**Exercise**
Copy the data from the line with "What do you see at coordinates (690, 342)" up to and including the line with "This screenshot has width=1339, height=1207.", swapping "in the screenshot" for "in the image" and leaving everything else the same.

**Extracted data**
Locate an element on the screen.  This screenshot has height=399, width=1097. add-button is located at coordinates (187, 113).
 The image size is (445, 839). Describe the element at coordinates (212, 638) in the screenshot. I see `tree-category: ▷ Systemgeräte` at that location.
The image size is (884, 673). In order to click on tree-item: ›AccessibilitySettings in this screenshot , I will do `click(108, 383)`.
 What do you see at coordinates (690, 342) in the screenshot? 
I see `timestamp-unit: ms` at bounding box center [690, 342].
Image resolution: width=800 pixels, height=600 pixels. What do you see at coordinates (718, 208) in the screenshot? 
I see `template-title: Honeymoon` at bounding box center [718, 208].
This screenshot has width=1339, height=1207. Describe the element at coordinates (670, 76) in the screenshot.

...

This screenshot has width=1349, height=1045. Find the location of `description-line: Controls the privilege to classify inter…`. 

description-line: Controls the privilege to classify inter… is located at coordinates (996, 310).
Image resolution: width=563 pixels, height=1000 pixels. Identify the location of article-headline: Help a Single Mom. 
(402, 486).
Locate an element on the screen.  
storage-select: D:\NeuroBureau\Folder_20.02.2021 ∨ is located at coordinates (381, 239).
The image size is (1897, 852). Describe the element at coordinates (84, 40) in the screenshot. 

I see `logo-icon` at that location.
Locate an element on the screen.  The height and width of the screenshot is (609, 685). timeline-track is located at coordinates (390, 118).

* * *

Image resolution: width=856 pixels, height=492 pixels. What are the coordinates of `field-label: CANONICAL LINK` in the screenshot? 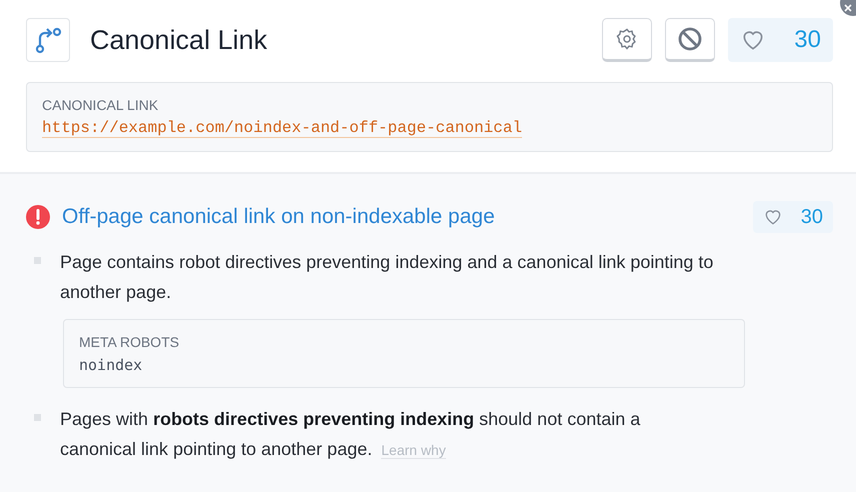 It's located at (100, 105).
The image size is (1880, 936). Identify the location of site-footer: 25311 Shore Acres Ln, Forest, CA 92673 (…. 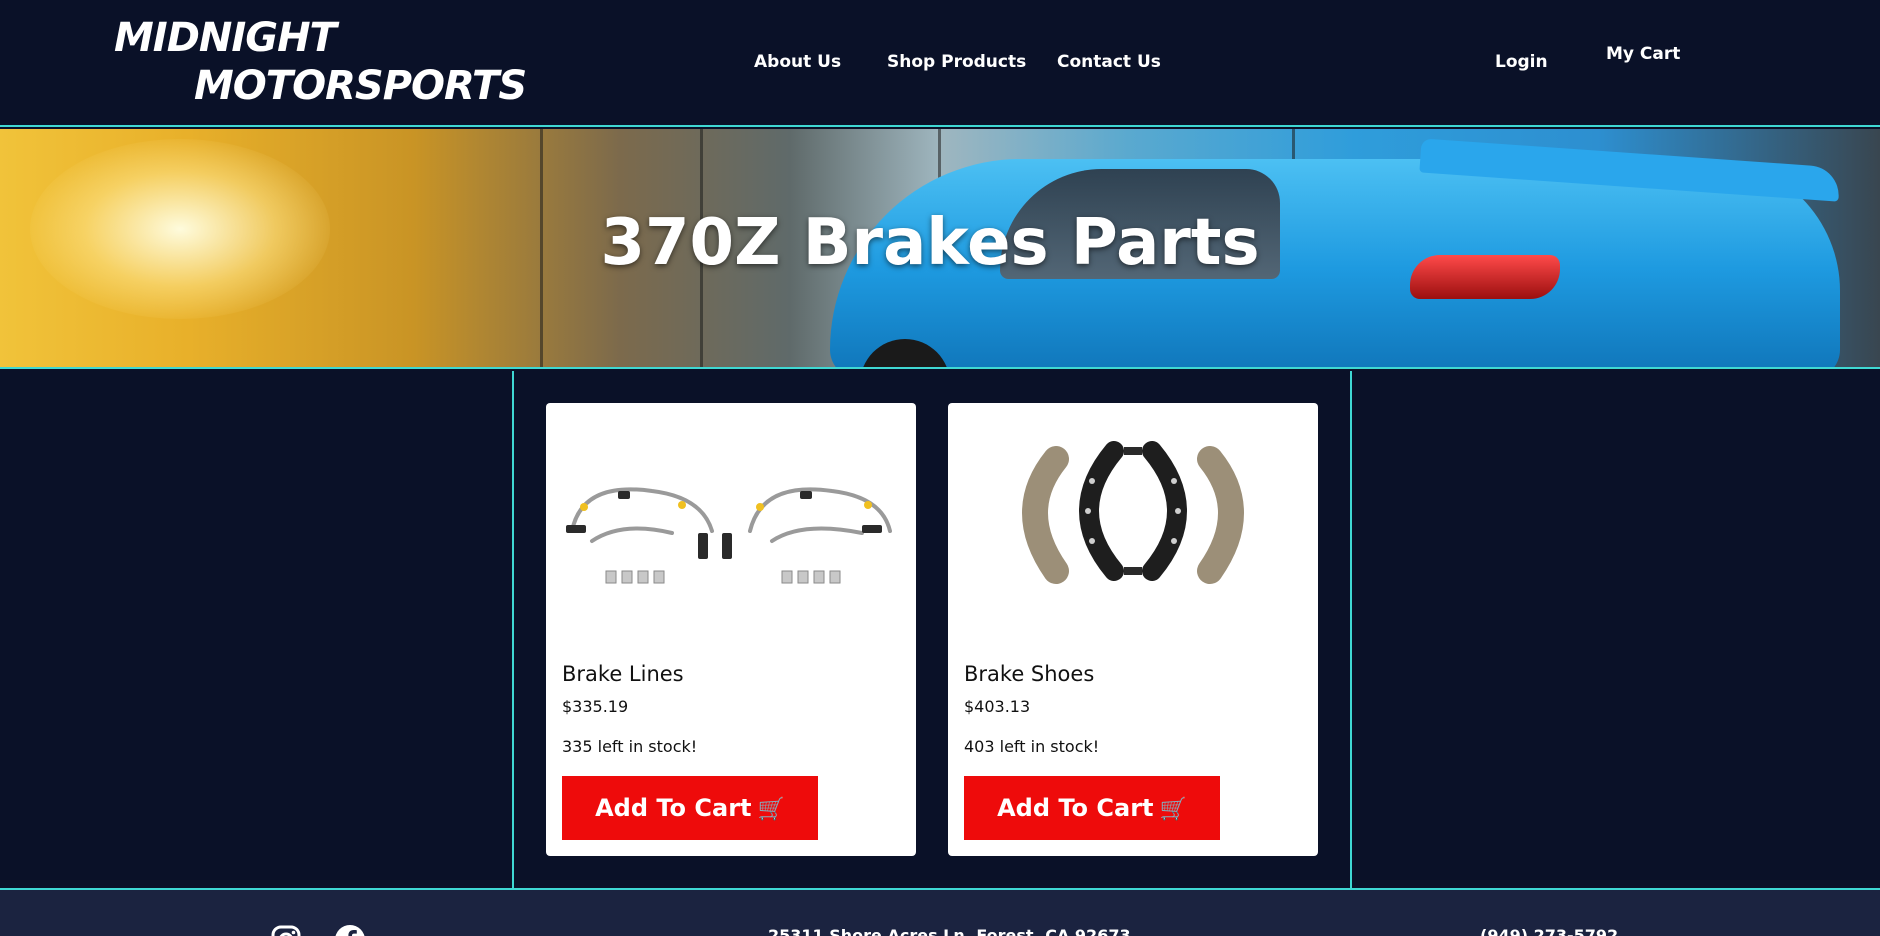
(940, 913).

**Answer space**
 What do you see at coordinates (690, 342) in the image? 
I see `timestamp-unit: ms` at bounding box center [690, 342].
Image resolution: width=800 pixels, height=600 pixels. What do you see at coordinates (718, 208) in the image? 
I see `template-title: Honeymoon` at bounding box center [718, 208].
This screenshot has width=1339, height=1207. Describe the element at coordinates (670, 76) in the image.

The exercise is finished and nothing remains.